_Records to process:_
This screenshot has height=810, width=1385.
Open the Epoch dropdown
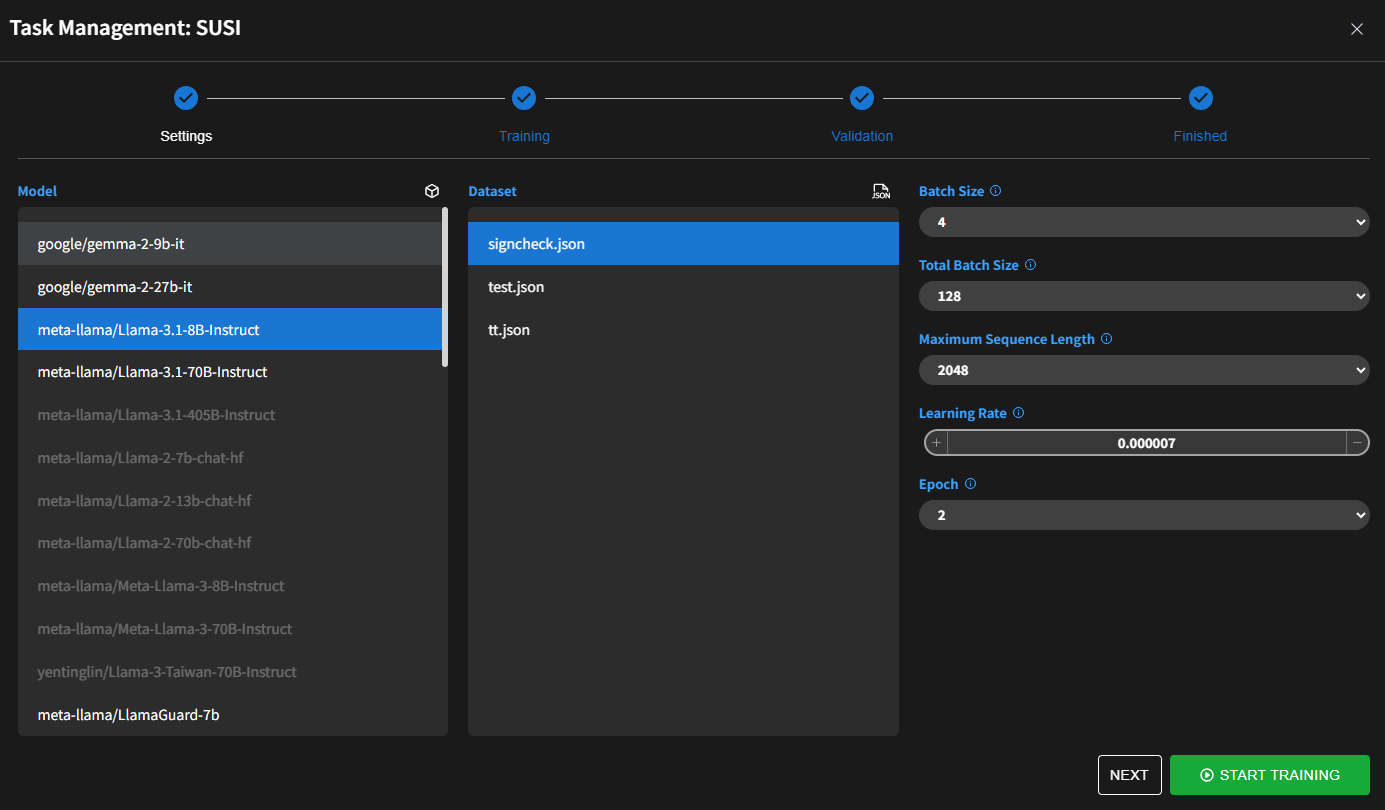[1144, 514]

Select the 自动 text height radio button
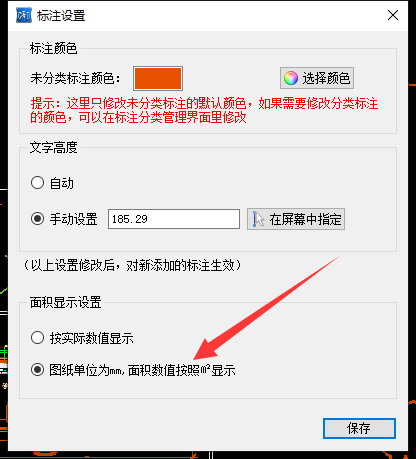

...

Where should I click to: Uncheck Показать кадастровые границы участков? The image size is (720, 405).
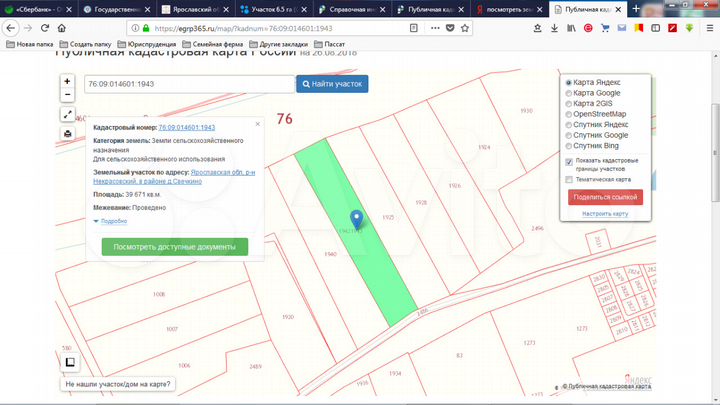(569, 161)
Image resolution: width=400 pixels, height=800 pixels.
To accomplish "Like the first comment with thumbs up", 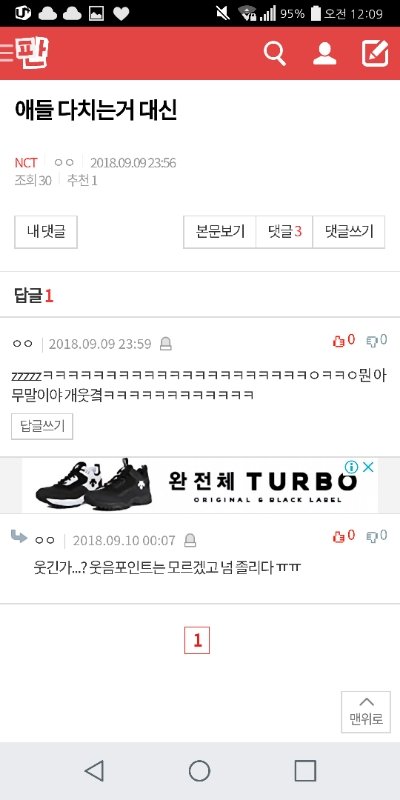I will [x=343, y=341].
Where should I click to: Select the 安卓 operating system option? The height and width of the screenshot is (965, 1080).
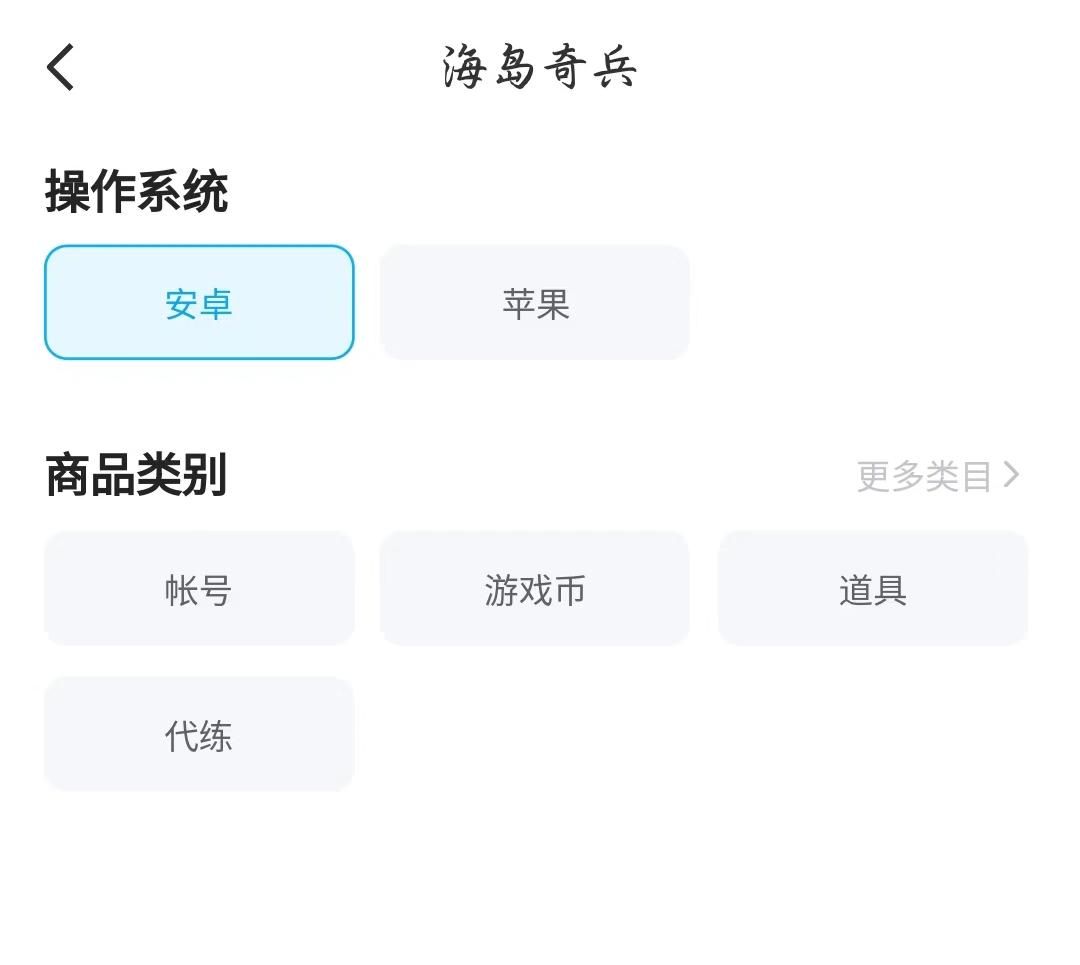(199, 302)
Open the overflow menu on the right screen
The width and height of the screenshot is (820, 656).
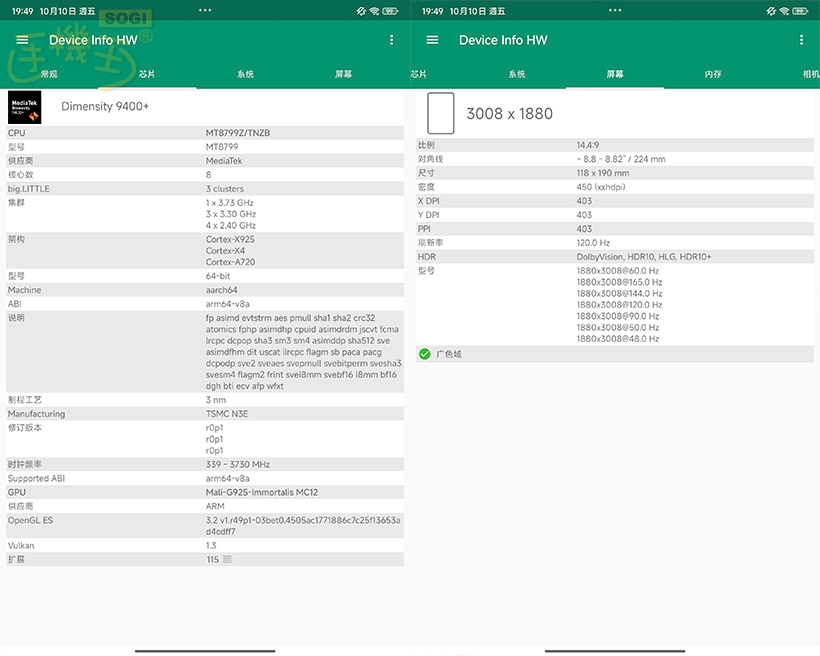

==

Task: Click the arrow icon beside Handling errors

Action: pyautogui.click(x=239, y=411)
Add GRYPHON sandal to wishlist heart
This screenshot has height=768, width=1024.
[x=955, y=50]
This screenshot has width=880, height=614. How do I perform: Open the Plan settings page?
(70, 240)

_Required work:_
In the entries above, find the line with "Open the overflow menu on the right screen" and the line with "The width and", then set down exactly those two and every line between them, nothing else.

_Output below:_
Open the overflow menu on the right screen
The width and height of the screenshot is (820, 656).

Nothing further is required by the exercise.